In dem eindrucksvollen Test, den die Dekra kürzlich durchgeführt hat, ging es darum, „die Notwendigkeit von fachgerecht ausgeführten Unfallreparaturen hervorzuheben“, wie Werner von Hebel, Mitglied der Geschäftsführung der Dekra Automobil GmbH, betonte. „Das klingt selbstverständlich“, sagen Axel Grüning, Präsident, und Bernd Schweitzer, Geschäftsführer des Verbandes des Kfz-Gewerbes Schleswig-Holstein in einem anschließenden Pressegespräch, „ist aber leider nicht die gängige Praxis“. Oftmals suchen Autobesitzer aus Gründen der Kostenersparnis Werkstätten mit mangelhafter Kompetenz oder Ausstattung auf, um Unfallschäden beseitigen zu lassen.
Großer Aufwand
Etwa 250.000 Euro hat die Dekra unter dem Motto „Fair Repair“ seit 2003 bereits in umfangreiche Testreihen investiert, um die Auswirkungen nicht fachgerechter Fahrzeugreparaturen zu demonstrieren. So wurden im Rahmen eines anderen Tests bei einer eindrucksvollen Versuchsanordnung zwei baugleiche Passat in derselben Weise ge-crasht. Dann übergab die Dekra den einen einer Fachwerkstatt zur Beseitigung der Unfallschäden, während sie den anderen bewusst nachlässig instandsetzen ließ.

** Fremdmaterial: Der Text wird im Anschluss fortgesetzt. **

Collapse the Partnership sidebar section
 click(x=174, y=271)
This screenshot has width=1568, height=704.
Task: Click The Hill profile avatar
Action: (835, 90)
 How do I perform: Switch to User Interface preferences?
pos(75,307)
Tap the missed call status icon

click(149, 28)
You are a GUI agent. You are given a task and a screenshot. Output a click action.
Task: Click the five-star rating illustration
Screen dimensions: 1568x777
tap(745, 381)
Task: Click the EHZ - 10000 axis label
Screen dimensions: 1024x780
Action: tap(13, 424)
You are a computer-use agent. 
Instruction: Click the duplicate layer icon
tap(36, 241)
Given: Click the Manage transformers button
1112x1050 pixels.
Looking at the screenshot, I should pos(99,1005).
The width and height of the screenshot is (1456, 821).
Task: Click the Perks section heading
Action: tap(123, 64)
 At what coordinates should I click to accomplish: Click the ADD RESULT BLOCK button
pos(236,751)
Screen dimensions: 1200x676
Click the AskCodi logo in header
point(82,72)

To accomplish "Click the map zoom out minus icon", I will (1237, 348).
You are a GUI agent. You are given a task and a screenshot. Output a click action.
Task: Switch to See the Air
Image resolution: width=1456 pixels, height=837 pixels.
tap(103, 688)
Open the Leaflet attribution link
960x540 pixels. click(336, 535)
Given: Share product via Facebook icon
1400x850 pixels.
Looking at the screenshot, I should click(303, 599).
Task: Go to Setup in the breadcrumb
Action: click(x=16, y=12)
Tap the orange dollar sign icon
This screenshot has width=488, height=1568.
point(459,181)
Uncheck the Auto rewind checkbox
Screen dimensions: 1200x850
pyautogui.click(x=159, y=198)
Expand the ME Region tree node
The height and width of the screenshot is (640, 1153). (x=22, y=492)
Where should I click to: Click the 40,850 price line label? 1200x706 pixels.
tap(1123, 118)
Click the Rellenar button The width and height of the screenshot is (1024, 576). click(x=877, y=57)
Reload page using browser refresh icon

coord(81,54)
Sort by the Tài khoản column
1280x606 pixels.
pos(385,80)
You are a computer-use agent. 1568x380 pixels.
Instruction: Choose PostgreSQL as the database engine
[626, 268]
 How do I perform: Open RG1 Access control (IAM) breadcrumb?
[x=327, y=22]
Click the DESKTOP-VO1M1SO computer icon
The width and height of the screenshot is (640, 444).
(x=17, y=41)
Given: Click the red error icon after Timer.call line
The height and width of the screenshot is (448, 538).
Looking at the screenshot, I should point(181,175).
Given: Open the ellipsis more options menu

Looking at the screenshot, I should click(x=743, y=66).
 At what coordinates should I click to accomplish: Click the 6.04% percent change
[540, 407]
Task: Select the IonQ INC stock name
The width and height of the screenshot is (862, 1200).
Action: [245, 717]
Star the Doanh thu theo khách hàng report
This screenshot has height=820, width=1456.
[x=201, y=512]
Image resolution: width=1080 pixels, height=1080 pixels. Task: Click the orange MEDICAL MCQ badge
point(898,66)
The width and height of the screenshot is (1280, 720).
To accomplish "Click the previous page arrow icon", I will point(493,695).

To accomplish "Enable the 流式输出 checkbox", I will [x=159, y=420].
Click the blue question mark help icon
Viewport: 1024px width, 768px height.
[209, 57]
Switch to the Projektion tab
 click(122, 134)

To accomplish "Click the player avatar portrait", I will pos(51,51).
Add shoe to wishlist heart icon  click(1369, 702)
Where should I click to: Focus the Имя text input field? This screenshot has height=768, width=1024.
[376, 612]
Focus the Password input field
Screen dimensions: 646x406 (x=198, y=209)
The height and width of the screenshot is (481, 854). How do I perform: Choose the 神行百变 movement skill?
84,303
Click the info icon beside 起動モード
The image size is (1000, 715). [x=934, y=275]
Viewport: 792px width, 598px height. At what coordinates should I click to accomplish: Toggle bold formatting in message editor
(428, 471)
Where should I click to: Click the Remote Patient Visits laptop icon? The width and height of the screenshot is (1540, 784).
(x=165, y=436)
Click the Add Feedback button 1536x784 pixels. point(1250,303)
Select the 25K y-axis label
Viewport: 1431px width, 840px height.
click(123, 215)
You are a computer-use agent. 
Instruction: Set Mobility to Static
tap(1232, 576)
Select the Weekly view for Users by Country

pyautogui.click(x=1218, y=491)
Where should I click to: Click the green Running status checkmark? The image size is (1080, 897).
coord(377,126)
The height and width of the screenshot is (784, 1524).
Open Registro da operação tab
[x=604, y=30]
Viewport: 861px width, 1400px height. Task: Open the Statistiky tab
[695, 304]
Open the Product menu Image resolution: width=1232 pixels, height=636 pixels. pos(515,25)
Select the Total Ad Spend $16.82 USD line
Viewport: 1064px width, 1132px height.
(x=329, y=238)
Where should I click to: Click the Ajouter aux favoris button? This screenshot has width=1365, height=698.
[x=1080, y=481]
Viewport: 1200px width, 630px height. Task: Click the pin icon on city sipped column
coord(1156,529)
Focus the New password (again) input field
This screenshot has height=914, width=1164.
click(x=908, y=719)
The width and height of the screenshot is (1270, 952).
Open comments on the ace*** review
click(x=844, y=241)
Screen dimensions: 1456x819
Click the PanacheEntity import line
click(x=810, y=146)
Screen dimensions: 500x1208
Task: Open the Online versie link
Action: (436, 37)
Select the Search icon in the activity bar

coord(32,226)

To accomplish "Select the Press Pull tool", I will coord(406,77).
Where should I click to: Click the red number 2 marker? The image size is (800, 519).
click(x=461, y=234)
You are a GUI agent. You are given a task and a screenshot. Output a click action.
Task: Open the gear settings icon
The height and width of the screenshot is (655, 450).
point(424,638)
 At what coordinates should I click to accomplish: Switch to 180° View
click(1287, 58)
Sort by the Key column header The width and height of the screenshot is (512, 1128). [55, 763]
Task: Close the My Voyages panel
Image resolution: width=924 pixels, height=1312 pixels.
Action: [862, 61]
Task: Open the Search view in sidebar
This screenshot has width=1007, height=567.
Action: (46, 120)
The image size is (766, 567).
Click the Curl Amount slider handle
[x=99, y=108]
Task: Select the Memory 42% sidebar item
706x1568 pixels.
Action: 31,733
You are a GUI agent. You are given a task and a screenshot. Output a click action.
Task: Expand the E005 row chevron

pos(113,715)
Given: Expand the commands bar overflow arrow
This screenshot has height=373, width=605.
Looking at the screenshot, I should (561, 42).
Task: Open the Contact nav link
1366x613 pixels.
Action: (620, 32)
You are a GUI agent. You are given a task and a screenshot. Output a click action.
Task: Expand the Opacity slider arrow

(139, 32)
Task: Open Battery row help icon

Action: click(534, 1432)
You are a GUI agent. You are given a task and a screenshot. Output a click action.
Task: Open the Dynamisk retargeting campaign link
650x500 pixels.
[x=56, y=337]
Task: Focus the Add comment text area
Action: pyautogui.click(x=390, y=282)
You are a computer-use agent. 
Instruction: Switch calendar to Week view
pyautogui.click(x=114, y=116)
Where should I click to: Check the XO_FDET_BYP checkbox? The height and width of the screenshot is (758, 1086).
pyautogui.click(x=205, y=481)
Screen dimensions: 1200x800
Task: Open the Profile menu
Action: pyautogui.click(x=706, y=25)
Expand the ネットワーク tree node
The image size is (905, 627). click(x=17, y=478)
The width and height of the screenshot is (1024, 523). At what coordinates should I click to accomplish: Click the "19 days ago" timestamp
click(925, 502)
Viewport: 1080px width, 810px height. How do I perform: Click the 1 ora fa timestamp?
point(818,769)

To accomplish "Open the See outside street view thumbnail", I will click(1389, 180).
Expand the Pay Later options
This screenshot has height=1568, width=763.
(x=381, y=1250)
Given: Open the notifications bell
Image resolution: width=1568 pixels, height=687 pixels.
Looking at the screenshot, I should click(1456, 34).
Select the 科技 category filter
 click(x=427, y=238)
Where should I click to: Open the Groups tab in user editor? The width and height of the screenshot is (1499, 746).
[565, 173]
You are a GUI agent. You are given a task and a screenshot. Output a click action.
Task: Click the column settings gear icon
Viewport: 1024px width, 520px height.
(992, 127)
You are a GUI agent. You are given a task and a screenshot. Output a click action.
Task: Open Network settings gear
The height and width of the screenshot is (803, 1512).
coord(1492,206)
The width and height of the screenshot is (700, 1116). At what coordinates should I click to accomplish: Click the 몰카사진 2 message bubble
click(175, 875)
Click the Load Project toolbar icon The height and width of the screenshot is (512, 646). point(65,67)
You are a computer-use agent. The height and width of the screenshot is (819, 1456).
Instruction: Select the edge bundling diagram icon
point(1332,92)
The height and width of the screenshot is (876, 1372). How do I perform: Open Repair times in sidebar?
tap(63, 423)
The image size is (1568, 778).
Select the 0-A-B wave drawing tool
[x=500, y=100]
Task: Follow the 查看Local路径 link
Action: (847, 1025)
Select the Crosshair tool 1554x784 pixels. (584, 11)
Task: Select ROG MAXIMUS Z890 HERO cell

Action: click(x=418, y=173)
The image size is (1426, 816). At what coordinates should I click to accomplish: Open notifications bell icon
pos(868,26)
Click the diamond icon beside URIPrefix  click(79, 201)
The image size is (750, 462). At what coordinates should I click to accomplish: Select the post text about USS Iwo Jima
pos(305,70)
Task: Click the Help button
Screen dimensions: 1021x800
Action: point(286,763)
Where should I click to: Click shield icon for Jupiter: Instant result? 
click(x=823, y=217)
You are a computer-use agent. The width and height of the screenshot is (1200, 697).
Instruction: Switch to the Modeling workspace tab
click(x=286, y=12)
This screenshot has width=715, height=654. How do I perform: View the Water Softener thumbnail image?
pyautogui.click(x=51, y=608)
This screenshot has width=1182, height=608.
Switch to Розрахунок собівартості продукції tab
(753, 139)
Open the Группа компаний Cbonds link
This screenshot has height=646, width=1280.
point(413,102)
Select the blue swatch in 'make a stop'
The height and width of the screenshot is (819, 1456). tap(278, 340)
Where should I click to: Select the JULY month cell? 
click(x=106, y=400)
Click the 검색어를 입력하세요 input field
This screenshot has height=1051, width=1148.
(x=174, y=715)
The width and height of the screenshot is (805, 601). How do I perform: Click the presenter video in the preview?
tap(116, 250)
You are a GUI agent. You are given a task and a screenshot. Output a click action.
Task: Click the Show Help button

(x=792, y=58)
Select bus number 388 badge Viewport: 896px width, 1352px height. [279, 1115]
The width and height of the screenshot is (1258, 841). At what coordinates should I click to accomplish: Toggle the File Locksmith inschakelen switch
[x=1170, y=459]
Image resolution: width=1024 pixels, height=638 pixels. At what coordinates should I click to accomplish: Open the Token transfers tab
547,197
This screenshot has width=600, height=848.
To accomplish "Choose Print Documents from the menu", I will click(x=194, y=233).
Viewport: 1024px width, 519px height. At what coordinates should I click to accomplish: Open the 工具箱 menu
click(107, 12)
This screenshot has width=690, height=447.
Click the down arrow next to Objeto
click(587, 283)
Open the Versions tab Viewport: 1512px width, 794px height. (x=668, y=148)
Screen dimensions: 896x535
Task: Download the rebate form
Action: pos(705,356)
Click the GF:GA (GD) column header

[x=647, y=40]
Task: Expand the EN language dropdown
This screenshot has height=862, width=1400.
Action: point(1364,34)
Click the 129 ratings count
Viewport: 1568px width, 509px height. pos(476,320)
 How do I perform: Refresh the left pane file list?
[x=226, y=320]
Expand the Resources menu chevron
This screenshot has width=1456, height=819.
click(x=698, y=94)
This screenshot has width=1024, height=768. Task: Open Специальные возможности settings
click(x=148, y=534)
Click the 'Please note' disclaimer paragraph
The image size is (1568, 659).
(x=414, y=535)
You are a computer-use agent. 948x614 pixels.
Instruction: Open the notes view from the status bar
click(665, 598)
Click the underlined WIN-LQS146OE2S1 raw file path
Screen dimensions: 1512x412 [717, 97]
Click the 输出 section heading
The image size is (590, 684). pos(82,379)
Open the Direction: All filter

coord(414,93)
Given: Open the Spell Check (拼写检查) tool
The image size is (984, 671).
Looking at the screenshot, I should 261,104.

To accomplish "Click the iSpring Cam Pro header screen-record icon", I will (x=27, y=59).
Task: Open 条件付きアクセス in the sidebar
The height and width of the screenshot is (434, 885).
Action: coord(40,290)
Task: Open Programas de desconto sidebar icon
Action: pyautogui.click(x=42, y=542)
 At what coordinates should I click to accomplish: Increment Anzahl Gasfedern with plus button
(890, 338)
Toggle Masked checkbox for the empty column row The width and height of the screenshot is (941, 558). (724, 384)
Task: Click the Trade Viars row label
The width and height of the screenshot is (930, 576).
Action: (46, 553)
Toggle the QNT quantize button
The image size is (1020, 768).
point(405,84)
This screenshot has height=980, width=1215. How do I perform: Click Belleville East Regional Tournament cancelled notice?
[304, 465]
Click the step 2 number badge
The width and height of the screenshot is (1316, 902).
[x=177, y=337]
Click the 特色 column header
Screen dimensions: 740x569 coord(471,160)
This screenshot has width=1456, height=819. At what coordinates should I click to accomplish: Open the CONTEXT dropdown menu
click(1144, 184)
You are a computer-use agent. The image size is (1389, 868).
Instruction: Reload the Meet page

Anschließend kamen beide wieder in die identische Crashsituation. Das Ergebnis war mehr als eindeutig: Der „zurechtgepfuschte“ Wagen schützte seine Insassen bei dem Unfall deutlich schlechter als das fachgerecht reparierte Fahrzeug. Das beweist: Moderne Fahrzeuge mit einer ausgeklügelteren Bauweise und der immer raffinierteren Elektronik können nur von Experten wirklich fachgerecht repariert werden. Das ist leider Theorie. In der Praxis fahren – vorsichtig geschätzt – eine halbe Million Pkw auf deutschen Straßen, die nach einem schweren Unfall nicht ordnungsgemäß repariert wurden.
Mögliche Lösung
Auf die Frage, wie dieser Missstand behoben werden kann, gaben sowohl der Dekra-Geschäftsführer als auch die Vertreter des Deutschen Kfz-Gewerbes einstimmig die Antwort: Bestehende Gesetze müssen durchgesetzt werden. Es sei eine geradezu „hirnrissige“ Situation, dass in Deutschland eine von der Polizei bemängelte defekte und anschließend instandgesetzte Kennzeichenleuchte dokumentiert werden muss. Und dass auf der anderen Seite aber ein Fahrzeug nach einem schweren Unfallschaden von irgend jemandem irgendwie repariert werden kann, ohne dass der Besitzer den Nachweis einer fachgerechten Instandsetzung erbringen muss.
Wie man es besser macht, beweisen Frankreich, Spanien und Italien. Dort verliert ein Halter nach einem schweren Unfall die Zulassung für seinen Wagen. Erst wenn er den Reparaturnachweis einer Fachwerkstatt oder ein Gutachten über eine fachgerechte Instandsetzung seines Fahrzeugs vorlegen kann, darf er wieder auf die Straße.
Wie sinnvoll das ist, zeigt das obige Versuchsbeispiel, bei dem das nicht fachgerecht reparierte Fahrzeug beim Aufprall regelrecht zerrissen wurde – was mit großer Sicherheit durch eine Reparatur in einer Fachwerkstatt hätte verhindert werden können.